TASK ITEM — Please tally the lines below that contain the string "heading" and reply with that figure only.

Segment Start: MATERIAL SUPPLIED

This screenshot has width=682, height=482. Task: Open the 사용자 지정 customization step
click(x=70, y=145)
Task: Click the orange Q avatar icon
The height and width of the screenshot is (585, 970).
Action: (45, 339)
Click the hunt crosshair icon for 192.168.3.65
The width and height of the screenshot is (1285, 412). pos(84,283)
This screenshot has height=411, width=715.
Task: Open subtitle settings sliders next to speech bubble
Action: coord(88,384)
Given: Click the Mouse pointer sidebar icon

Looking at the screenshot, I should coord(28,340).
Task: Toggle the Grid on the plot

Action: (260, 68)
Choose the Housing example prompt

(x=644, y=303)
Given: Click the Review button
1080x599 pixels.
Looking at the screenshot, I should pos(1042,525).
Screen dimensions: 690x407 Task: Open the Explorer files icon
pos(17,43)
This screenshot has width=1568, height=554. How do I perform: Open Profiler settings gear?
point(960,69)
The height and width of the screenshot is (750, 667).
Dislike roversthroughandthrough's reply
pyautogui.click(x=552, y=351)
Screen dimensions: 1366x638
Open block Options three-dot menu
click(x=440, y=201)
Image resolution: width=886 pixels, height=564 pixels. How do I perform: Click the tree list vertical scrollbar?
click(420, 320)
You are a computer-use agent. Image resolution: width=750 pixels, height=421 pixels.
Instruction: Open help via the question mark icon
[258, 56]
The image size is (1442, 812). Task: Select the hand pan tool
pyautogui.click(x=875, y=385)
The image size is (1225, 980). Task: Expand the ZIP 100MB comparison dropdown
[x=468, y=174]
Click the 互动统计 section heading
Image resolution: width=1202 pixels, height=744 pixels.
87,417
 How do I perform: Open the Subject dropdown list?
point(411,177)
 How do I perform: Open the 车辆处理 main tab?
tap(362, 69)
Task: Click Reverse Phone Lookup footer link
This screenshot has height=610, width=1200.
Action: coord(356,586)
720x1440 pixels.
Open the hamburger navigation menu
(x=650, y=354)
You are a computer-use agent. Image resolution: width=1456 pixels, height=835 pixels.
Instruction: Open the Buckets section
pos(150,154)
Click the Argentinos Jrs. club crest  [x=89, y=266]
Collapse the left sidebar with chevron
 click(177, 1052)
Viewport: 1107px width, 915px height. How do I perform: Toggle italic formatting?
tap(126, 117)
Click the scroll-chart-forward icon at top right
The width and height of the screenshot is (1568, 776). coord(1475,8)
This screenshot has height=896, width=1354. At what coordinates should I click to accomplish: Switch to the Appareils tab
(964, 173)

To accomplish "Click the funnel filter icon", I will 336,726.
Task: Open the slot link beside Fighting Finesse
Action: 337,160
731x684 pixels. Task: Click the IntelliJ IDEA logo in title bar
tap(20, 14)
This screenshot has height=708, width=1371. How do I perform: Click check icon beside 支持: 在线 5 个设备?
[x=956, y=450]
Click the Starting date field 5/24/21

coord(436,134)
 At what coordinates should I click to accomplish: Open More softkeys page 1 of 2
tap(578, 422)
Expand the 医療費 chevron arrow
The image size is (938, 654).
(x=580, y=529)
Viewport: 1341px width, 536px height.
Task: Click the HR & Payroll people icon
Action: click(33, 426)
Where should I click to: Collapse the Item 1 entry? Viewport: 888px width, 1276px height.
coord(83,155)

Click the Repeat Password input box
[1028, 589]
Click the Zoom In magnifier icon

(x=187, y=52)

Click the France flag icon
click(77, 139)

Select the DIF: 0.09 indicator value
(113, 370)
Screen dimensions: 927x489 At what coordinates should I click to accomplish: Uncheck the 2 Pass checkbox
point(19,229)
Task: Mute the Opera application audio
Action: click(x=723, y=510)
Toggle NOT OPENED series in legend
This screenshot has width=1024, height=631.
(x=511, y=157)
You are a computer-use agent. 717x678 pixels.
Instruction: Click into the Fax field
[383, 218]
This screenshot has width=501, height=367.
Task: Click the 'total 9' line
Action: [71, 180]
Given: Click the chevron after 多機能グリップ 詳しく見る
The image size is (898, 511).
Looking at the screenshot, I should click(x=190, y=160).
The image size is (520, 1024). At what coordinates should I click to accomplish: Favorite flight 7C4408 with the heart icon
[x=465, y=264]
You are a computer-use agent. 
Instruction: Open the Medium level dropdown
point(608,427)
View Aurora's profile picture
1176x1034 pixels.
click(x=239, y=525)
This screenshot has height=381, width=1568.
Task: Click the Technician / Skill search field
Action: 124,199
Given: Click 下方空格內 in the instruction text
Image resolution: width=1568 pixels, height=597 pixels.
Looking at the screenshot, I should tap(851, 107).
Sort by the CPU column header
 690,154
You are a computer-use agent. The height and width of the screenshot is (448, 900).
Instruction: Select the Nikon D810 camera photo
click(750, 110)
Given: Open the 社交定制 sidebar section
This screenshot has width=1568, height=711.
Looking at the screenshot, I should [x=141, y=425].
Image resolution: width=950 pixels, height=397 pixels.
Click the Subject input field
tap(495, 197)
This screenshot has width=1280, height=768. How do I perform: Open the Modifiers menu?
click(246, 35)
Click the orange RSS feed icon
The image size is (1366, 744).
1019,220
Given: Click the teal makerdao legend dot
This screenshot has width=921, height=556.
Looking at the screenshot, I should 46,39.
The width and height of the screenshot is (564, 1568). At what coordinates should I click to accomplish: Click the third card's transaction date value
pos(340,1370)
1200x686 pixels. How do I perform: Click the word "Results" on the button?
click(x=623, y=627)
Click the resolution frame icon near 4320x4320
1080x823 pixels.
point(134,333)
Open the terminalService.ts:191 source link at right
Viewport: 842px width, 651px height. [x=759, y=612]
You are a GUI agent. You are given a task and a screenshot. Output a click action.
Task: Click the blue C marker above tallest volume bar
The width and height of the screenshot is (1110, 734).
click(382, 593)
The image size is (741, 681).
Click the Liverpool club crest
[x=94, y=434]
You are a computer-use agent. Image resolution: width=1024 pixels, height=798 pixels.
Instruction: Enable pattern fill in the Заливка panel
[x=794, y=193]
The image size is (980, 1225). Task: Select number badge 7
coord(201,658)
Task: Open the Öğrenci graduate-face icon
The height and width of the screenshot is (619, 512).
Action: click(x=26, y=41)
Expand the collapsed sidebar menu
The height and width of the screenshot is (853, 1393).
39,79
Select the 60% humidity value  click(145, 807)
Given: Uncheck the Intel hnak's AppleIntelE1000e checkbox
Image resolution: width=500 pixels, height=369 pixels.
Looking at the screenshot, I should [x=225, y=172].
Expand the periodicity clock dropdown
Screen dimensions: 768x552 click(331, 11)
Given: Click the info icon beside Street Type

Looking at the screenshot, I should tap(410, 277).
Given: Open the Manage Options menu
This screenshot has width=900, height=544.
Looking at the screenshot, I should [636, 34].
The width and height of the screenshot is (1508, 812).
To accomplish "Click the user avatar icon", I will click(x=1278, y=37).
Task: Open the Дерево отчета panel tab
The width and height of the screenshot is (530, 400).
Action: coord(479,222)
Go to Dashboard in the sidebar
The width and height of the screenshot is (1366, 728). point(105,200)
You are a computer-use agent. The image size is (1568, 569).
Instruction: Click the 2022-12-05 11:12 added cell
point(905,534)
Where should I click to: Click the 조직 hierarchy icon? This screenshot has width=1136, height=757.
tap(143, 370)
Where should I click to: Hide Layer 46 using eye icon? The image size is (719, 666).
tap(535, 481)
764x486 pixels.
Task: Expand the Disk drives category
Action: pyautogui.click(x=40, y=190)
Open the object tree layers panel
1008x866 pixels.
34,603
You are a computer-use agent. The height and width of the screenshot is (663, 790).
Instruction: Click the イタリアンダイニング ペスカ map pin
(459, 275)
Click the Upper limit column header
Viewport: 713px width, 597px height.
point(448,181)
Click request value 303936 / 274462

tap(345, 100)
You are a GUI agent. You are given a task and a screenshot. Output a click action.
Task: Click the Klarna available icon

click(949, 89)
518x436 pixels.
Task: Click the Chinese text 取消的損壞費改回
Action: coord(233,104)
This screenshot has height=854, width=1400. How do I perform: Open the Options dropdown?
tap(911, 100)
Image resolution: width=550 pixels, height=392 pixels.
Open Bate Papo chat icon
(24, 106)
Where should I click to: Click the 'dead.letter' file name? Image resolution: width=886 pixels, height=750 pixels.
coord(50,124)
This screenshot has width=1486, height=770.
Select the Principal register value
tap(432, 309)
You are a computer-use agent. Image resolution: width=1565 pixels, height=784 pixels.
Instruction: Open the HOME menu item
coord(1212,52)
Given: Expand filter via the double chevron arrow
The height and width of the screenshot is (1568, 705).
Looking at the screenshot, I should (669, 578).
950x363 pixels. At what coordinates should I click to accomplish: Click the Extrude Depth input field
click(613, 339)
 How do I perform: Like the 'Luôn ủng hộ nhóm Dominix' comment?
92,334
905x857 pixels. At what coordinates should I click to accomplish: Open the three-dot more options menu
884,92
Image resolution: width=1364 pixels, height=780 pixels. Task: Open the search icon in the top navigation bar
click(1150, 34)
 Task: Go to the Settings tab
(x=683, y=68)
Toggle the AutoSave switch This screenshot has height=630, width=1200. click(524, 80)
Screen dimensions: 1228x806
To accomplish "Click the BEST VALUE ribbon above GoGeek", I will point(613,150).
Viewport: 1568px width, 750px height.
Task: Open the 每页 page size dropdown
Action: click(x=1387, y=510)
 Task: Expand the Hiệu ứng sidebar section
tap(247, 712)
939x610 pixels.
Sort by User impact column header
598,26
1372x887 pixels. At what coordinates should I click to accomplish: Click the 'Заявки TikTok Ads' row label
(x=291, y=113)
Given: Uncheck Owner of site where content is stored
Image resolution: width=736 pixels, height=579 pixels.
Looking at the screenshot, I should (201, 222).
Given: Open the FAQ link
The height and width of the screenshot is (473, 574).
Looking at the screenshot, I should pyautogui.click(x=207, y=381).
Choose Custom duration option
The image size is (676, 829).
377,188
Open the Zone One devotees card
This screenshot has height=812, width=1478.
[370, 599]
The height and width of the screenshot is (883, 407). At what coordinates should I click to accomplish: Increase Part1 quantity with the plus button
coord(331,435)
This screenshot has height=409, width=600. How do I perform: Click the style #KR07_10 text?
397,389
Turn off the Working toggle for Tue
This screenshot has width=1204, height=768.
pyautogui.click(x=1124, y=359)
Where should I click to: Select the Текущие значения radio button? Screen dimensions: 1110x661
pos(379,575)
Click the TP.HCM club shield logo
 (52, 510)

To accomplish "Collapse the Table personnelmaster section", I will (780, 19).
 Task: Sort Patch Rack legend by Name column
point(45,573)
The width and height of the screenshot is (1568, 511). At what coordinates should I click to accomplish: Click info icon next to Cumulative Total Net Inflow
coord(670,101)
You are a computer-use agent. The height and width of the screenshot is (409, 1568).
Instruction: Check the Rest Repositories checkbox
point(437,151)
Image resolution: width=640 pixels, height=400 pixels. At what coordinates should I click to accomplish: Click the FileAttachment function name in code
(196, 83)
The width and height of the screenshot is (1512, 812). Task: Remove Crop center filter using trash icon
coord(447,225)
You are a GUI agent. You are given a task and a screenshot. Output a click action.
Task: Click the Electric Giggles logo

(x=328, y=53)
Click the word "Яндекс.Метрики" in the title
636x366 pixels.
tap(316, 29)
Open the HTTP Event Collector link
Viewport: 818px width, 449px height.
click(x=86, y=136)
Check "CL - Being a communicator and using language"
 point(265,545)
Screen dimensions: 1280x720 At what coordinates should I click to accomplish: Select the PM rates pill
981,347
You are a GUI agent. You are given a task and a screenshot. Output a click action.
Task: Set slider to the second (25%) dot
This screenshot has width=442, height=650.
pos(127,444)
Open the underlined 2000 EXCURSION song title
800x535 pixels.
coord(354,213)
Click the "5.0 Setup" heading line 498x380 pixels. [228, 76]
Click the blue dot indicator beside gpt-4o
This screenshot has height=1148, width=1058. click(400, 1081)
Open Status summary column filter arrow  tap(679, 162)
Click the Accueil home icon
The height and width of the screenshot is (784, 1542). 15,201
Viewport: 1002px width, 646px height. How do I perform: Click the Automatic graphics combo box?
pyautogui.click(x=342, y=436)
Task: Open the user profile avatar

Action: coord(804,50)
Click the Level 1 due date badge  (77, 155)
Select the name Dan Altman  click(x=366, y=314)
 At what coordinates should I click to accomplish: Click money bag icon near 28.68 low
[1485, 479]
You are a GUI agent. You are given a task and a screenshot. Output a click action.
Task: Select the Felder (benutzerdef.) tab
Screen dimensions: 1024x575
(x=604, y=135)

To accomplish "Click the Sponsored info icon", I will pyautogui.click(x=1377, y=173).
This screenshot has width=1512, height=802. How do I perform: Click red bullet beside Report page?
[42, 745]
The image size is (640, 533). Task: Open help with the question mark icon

Segment End: MATERIAL SUPPLIED

OUTPUT — 2